**What is needed**
An exact transcription of all the records below is required, without any images.

**Supplied entries**
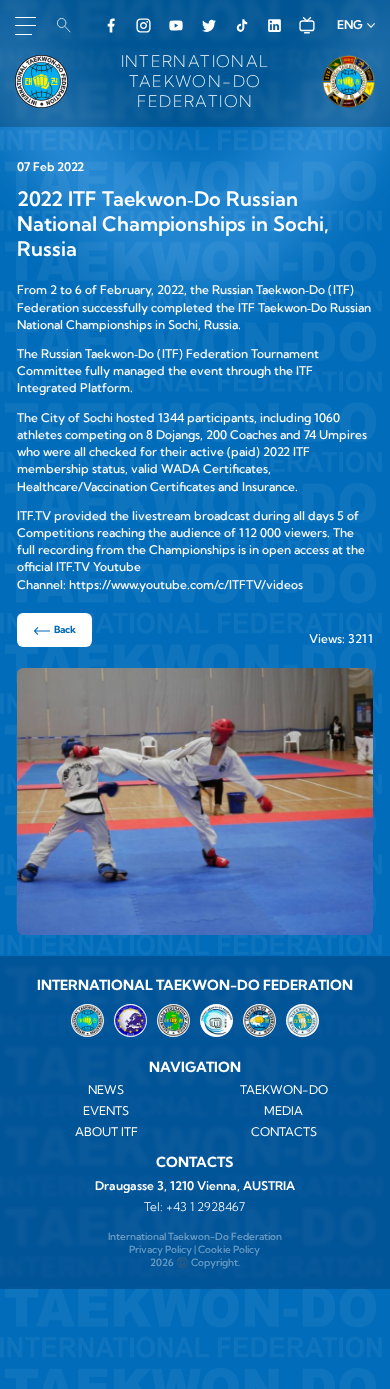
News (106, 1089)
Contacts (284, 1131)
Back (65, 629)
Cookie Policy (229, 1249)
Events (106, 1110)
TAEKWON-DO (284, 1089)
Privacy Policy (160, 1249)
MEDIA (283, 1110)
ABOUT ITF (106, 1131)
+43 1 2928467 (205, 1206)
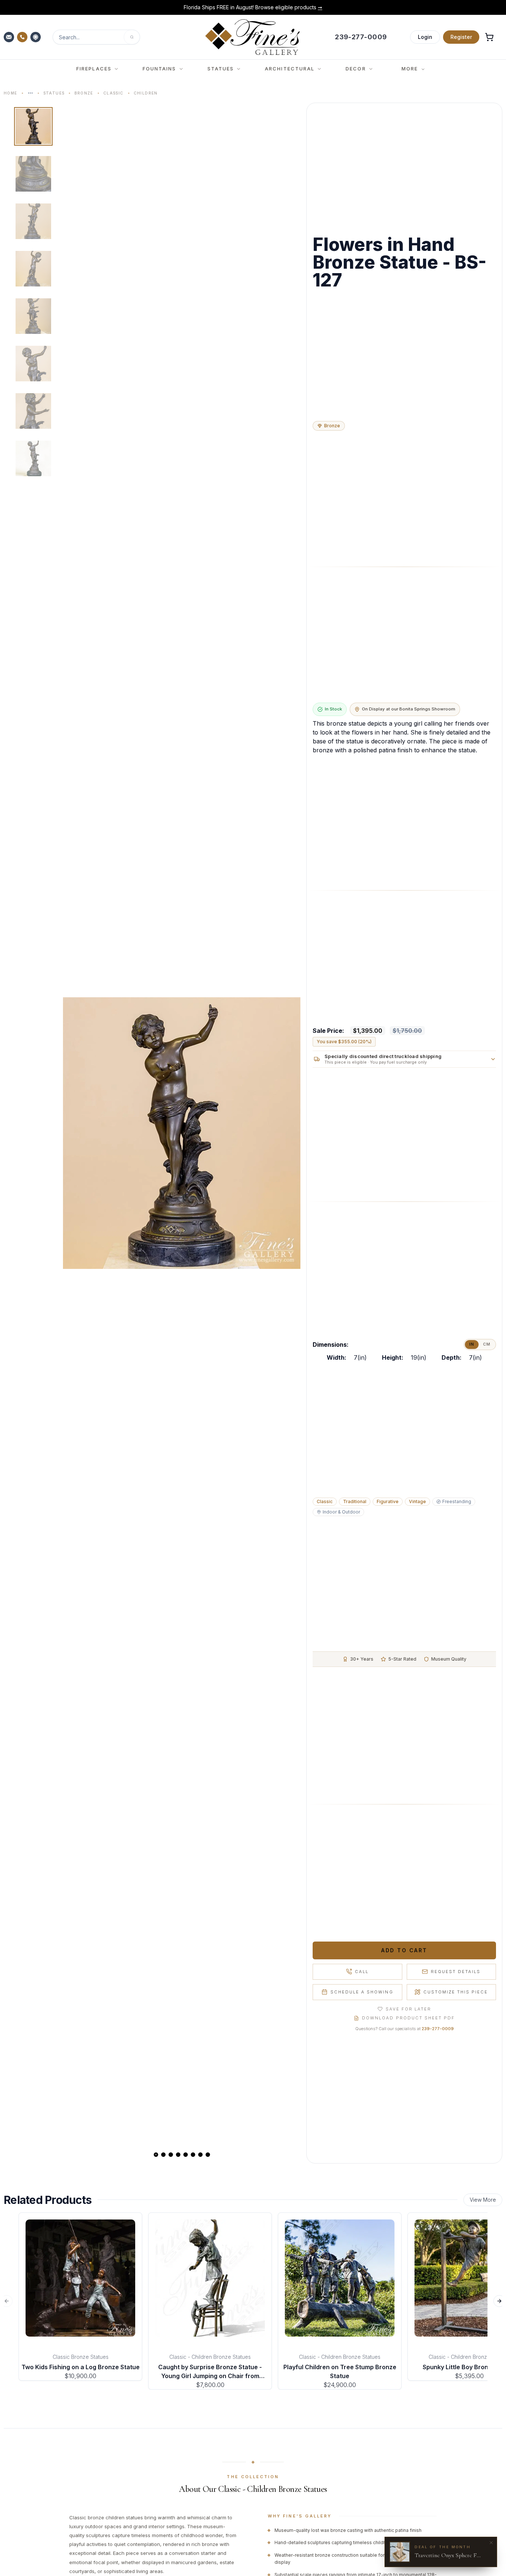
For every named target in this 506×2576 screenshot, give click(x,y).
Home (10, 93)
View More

**Solved problem**
News (106, 1089)
Contacts (284, 1131)
Back (65, 629)
Cookie Policy (229, 1249)
Events (106, 1110)
TAEKWON-DO (284, 1089)
Privacy Policy (160, 1249)
MEDIA (283, 1110)
ABOUT ITF (106, 1131)
+43 1 2928467 (205, 1206)
For every named target in this 506×2576 screenshot, give click(x,y).
Home (10, 93)
View More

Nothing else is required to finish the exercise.